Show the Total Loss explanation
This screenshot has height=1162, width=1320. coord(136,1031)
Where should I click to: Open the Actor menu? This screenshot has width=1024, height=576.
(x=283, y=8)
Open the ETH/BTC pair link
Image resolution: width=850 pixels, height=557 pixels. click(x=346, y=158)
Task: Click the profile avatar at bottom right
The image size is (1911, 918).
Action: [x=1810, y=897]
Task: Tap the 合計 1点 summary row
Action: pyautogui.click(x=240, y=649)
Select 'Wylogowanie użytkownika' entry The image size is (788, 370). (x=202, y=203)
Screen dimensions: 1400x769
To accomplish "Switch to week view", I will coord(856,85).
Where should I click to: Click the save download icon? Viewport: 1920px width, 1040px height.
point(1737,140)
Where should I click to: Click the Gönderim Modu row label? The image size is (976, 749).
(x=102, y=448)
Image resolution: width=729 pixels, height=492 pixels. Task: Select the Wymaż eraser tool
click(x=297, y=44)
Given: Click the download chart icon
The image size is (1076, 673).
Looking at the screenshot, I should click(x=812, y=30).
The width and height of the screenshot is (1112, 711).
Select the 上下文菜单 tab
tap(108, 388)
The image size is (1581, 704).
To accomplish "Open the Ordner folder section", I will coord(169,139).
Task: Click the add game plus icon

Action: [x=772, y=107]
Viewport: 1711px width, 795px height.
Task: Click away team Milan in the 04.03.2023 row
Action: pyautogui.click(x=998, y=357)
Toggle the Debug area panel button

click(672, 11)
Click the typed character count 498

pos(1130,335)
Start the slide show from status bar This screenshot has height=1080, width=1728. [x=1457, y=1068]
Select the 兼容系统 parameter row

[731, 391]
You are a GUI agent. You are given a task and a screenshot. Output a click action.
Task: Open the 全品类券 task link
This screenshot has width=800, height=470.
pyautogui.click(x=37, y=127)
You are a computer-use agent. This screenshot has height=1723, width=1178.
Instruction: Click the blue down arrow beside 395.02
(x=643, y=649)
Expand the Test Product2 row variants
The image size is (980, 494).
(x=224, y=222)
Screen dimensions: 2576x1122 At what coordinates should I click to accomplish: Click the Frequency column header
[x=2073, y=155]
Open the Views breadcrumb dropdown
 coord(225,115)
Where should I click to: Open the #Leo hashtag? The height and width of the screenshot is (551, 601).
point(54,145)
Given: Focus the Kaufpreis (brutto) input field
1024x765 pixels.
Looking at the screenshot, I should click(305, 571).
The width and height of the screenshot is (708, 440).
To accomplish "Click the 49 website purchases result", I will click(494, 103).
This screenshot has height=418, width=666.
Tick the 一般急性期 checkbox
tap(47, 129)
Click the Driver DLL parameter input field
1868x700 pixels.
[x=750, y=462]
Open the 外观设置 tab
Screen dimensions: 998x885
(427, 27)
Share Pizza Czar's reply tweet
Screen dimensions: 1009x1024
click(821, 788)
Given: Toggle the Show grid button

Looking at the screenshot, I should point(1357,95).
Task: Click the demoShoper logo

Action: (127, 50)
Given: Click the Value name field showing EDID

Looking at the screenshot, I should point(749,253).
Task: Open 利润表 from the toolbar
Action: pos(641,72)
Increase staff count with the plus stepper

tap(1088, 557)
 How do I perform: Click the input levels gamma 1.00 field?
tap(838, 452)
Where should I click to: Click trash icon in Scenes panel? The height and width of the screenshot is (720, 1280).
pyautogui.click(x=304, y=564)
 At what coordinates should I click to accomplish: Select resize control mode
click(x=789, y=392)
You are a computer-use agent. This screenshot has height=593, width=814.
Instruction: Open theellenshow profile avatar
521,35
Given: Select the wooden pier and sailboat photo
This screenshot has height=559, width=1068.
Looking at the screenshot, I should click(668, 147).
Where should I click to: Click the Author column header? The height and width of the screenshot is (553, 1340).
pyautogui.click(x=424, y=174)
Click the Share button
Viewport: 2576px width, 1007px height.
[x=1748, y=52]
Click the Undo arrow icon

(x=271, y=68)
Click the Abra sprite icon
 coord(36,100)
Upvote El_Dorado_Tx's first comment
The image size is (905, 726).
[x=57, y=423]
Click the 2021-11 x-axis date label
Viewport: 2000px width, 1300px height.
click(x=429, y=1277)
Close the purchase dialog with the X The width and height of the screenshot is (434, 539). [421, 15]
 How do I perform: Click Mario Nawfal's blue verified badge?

============================================================

Exercise brief: Pull out each line of the listing above that contains the word "Instruction". Count only matches with the same capitalization.

Finished task:
Instruction: Click the blue down arrow beside 395.02
Instruction: Open theellenshow profile avatar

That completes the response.